• **Dataset excerpts**

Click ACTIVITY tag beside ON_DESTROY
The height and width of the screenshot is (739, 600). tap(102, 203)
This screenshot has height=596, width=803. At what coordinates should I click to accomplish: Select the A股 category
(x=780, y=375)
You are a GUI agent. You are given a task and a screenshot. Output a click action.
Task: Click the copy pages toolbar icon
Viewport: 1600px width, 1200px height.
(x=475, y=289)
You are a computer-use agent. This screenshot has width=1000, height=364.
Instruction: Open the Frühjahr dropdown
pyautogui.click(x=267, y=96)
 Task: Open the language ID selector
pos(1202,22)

---

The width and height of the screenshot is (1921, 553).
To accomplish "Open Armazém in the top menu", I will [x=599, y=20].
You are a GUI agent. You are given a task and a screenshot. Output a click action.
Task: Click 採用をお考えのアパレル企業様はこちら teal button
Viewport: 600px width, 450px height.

• **Work to complete**
Only one stretch of the records above is wanted: the lines between the one holding "The width and" and the one holding "Viewport: 600px width, 450px height.", inclusive, reproduced exactly.

• **Solution to the exercise**
The width and height of the screenshot is (1921, 553).
To accomplish "Open Armazém in the top menu", I will [x=599, y=20].
You are a GUI agent. You are given a task and a screenshot. Output a click action.
Task: Click 採用をお考えのアパレル企業様はこちら teal button
Viewport: 600px width, 450px height.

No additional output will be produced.